Hackathon ist eine Wortschöpfung aus Hacken und Marathon und meint eine Veranstaltung, bei der Programmierer, Designerinnen, Spieleentwickler und Grafikerinnen mit Kulturinstitutionen aus der Region zusammenkommen – Foto: Kultur-Hackthon Westfalen

“Kulturinstitutionen müssen sich den digitalen Welten öffnen und innovative Methoden nutzen, um gerade jüngere Menschen künftig zu erreichen. Oft liegen aber noch Welten zwischen Kultur und Technik. Coding da Vinci vernetzt diese Welten miteinander und zeigt, welches kreative Potential in offenen Kulturdaten steckt. Deshalb sind wir sehr froh, dass der LWL gemeinsam mit Partnern aus Westfalen dieses innovative Format nach Westfalen holen konnte”, erklärte LWL-Kulturdezernentin Dr. Barbara Rüschoff-Parzinger.

Der “Kick-Off” am 12. und 13. im Oktober auf der Zeche Zollern findet parallel zur Finissage der aktuellen Ausstellung “Alles nur geklaut? Die abenteuerlichen Wege des Wissens” statt. Zum Auftakt präsentieren Museen, Archive oder Bibliotheken in Kurzvorträgen ihre digitalisierten Schätze. Das können historische Fotografien, Urkunden oder Landkarten sein, aber auch Speisekarten, Wörterbücher, Sound- oder Filmdateien. “Hacker” entwickeln daraus mit weiteren kreativen Köpfen Ideen für Online-Spiele, Apps, Websites, Virtual-Reality-Anwendungen und andere Visualisierungen. Anschließend setzen sie die Ideen in einer achtwöchigen Arbeitsphase praktisch um. Die Prototypen werden am 6. Dezember im Dortmunder U einer fachkundigen Jury vorgestellt. Sie zeichnet die besten Projekte aus.
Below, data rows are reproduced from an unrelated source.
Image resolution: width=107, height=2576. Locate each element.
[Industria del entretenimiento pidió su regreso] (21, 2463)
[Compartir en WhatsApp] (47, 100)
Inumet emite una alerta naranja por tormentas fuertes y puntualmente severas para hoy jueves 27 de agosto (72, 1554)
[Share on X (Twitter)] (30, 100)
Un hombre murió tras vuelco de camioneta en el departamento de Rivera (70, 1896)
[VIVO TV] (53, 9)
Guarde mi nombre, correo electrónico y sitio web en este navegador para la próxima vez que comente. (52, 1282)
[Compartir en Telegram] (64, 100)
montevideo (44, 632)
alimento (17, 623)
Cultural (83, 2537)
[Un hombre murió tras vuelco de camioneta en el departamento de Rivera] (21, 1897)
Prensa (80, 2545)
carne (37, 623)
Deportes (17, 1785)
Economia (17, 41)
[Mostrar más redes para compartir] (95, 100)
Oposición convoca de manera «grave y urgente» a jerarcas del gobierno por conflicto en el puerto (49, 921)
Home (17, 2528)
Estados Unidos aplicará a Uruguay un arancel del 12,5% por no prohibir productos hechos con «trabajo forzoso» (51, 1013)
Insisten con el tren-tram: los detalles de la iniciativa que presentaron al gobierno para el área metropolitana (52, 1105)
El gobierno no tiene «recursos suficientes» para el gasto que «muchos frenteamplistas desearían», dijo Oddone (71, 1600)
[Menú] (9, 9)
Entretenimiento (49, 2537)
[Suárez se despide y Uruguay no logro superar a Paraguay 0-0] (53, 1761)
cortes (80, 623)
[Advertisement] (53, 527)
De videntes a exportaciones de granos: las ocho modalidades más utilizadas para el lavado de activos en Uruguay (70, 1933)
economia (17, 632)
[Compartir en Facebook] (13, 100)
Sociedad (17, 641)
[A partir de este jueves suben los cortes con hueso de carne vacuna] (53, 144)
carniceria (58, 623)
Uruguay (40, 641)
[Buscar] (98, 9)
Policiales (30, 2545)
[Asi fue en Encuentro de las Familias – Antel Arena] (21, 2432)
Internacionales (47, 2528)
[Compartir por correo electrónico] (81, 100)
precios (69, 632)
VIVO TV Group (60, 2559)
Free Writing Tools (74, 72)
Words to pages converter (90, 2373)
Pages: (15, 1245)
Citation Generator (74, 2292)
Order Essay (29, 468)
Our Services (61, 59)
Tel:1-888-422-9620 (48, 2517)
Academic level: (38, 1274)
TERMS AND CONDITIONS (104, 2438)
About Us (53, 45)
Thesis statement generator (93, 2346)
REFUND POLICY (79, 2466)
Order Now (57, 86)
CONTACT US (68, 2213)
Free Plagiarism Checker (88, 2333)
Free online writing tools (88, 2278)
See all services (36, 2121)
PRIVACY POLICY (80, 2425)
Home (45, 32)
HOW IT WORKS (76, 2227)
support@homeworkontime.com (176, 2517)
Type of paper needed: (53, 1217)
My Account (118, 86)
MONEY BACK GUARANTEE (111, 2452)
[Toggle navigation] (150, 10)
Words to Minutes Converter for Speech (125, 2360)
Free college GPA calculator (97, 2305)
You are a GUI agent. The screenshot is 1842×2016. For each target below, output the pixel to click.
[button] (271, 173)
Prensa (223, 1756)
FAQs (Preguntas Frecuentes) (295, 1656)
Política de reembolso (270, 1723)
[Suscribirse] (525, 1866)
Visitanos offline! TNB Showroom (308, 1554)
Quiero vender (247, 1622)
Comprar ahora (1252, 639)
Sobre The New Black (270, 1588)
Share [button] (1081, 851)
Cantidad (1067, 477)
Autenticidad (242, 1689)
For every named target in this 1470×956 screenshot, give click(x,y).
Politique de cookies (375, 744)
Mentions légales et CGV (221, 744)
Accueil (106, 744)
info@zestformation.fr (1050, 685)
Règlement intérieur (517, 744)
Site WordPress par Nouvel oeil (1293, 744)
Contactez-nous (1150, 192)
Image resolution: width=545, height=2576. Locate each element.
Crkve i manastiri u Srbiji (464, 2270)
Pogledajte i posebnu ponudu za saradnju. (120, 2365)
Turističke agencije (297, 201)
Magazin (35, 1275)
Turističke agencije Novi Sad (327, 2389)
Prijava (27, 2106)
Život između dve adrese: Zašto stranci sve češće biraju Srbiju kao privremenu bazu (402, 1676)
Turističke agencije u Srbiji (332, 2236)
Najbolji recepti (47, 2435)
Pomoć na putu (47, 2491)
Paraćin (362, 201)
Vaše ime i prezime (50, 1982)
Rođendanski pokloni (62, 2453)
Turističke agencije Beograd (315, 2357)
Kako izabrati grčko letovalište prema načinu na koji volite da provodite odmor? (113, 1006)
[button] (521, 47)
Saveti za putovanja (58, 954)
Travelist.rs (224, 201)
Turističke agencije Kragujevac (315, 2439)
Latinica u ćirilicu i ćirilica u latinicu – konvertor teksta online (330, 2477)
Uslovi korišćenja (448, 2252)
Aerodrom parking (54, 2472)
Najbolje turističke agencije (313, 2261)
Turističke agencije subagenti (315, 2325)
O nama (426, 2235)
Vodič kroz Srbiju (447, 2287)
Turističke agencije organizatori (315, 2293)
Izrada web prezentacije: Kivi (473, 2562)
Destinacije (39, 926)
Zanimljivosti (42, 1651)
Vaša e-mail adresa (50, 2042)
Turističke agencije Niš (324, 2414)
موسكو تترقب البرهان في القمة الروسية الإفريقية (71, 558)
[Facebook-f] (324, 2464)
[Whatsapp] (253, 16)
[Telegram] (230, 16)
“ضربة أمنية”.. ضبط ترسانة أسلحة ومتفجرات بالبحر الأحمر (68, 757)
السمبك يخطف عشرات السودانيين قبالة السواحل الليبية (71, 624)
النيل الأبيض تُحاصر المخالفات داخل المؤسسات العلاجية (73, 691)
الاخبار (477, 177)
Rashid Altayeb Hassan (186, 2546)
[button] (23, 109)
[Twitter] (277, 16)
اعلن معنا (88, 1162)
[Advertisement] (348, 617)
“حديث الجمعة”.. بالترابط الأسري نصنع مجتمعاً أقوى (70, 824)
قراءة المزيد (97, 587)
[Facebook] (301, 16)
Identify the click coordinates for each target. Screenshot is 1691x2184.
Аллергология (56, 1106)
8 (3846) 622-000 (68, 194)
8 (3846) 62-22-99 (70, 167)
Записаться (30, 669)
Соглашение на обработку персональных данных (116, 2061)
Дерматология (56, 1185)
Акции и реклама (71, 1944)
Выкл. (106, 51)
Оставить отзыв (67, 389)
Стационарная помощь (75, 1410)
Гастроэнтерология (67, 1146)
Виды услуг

Das Format wird gefördert im Programm “Kultur Digital” der Kulturstiftung des Bundes als gemeinsames Projekt der Deutschen Digitalen Bibliothek, des Forschungs- und Kompetenzzentrums Digitalisierung Berlin (digiS), der Open Knowledge Foundation Deutschland und Wikimedia Deutschland. Seit 2014 haben sich 150 Institutionen an Hackathons in verschiedenen Regionen Deutschlands beteiligt und ihre Daten zur Verfügung gestellt. Daraus entstanden insgesamt 90 Projekte. Alle einzusehen unter https://codingdavinci.de

“Call for Data”
Vertreterinnen verschiedener Museen, Archive, Bibliotheken und anderer Kulturinstitutionen haben im Juni an drei Informationsveranstaltungen in Dortmund, Bielefeld und Münster teilgenommen, um sich über Ziele und Ablauf von “Coding da Vinci” zu informieren. Erste Anmeldungen sind bereits eingegangen. Der “Call for Data” läuft aber noch bis 18. August. Bis zu diesem Datum können sich Institutionen melden, die Kulturdaten in den kreativen Hackathon einbringen möchten. “Wir freuen uns über alle interessierten Kulturinstitutionen, die mit offenen Daten und freien Inhalten bei Coding da Vinci mitmachen möchten”, erklärt Projektleiter Konrad Gutkowski vom LWL-Industriemuseum.